A portion of Spire’s company mission is the collection of spatially and temporally dense, and accurate GPS Radio Occultation (GPS-RO) observations from a constellation of CubeSats, which are designed and manufactured in house. Projecting Spire’s early growth into the future, it is expected that within a relatively short time, the number and density of GPS-RO observations will sky-rocket over the entire globe. With the availability of such a set of real-time observations, we expect to see great improvement in numerical weather prediction forecasts, especially given that the Spire GPS-RO observations are similar in quality to those of the COSMIC mission.

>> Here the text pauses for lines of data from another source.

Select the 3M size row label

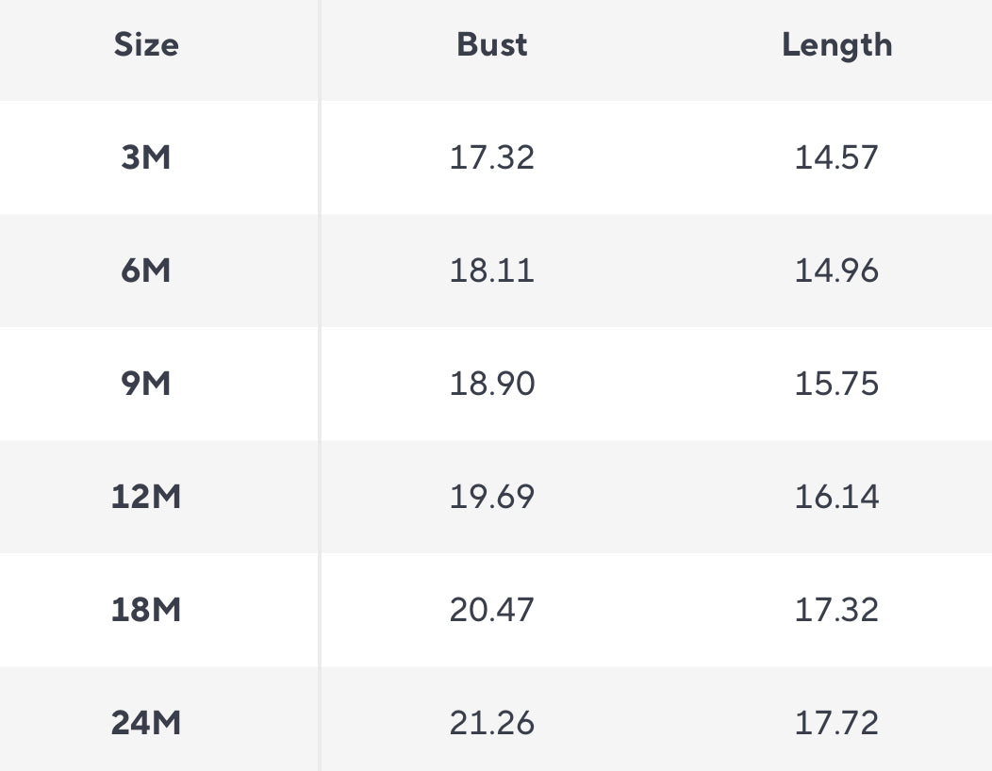146,157
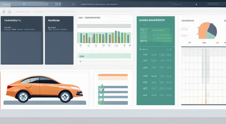This screenshot has width=226, height=124.
Task: Click the gray title bar above the bar chart
Action: [104, 26]
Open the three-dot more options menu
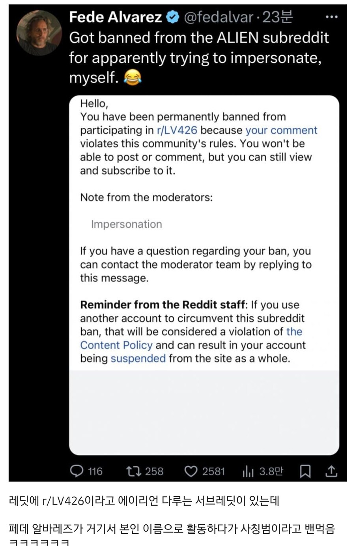 (x=331, y=17)
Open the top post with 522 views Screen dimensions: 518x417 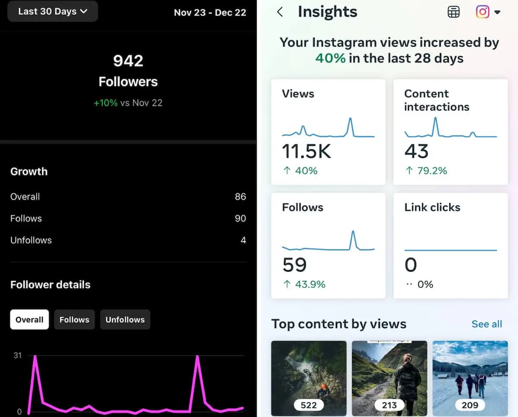tap(308, 378)
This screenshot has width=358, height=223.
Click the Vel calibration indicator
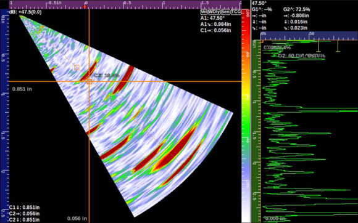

In this study, the impact of the currently available Spire GPS-RO observations on the global short-term forecast will be quantified using standard data assimilation methods, including 4DEnVar and 3DVar, over a series of data-denial experiments. Considerations for the data assimilation configuration and observation usage in this study will follow knowledge gleaned from similar previous studies that assimilated GPS-RO observations from Constellation Observing System for Meteorology, Ionosphere, and Climate (COSMIC) and Challenging Minisatellite Payload (CHAMP) and found that the GPS-RO information leads to forecast model bias and RMS error reduction. Those studies will guide such choices as the assimilation of bending angle vs. refractivity, quality control, observation operator, and the interaction of GPS-RO observations with other standard datasets routinely assimilated. The improvement of the forecasts in studies using GPS-RO observations from other platforms lead us to expect that the assimilation of Spire GPS-RO observations will also lead to improvement of the global short-term forecast.